GIVEN REQUEST 1 ->
In the forum thread about the zero point gravity modulator, where did the poster who disagrees about E=mc^2 first hear of a ZPM?
GIVEN REQUEST 2 ->
Copy word for word the passage of the forum thread about the zero point gravity modulator from "Anyone know about" up to and including "problem of E=MC^2.".

DOCUMENT ->
- - - - -

Anyone know about this device? It has a very intereasting story behind it. I found info about it a while back and my friend recently brought it up with me since he saw a program on it on the discovry channel. This device when paired with a controled black hole could power the entire world forever, it could give an infinaite amount of energy forever. If we (someone) could create this device then it would counter act the problem of E=mc2.
Zero point gravity modulator
- Thread starter Keven
- Start date
RenUnconscious
Quantum Scribe
I first heard of a ZPM on Stargate and I have no idea how it is theorhetically supposed to work. but I disagree with your statement on it "counter-acting" the problem of E=MC^2.
You can't counter-act something that is not a problem, e=mc^2 is more of a ratio than anything else.
What i meant was that it is a problem to us with the level of tehcnology we have now, if we can create a device that has an energy output of infity with a finitve mass then we have no problem working with E=mc2, but right now we can't get to the higher speeds becasue we do not have enough energy to run the requird machines.
Darby
Epochal Historian
kevin.
If you set c=1 (which is done routinely in physics problems) then you have:
E=m
Energy and mass are different aspects of the same thing - they are the same.
That's not a problem - it's just a statement of physical fact. There's no "problem" to overcome.
Note: You might argue that C=1 is incorrect because c = 300,000km/sec or c=186,300 mps.
The answer is, kilometers and miles are not fundamental measures of anything...they are man made metrics based on the "average" human stride. We can set "c" to equal any metric that we choose so long as we adjust every other metric in the problem to match the metric. Setting c=1 makes no difference in the outcome...and the square of "1" is still "1"...which is lot easier to deal with than the square of 300,000 or 186,300.
And that's why you see most physics problems stated with the assumpion that c=1 (and someother metrics as well). The answer to the problem is exactly the same...it's just a matter of easier math when you square or divide the number "1". /ttiforum/images/graemlins/smile.gif
If you set c=1 (which is done routinely in physics problems) then you have:
E=m
Energy and mass are different aspects of the same thing - they are the same.
That's not a problem - it's just a statement of physical fact. There's no "problem" to overcome.
Note: You might argue that C=1 is incorrect because c = 300,000km/sec or c=186,300 mps.

- - - - -

DATASET ROWS ->

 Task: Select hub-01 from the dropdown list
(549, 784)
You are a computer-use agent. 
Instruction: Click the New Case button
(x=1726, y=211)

- - - - -

WRITTEN SOLUTION 1 ->
On Stargate.

WRITTEN SOLUTION 2 ->
Anyone know about this device? It has a very intereasting story behind it. I found info about it a while back and my friend recently brought it up with me since he saw a program on it on the discovry channel. This device when paired with a controled black hole could power the entire world forever, it could give an infinaite amount of energy forever. If we (someone) could create this device then it would counter act the problem of E=mc2.
Zero point gravity modulator
- Thread starter Keven
- Start date
RenUnconscious
Quantum Scribe
I first heard of a ZPM on Stargate and I have no idea how it is theorhetically supposed to work. but I disagree with your statement on it "counter-acting" the problem of E=MC^2.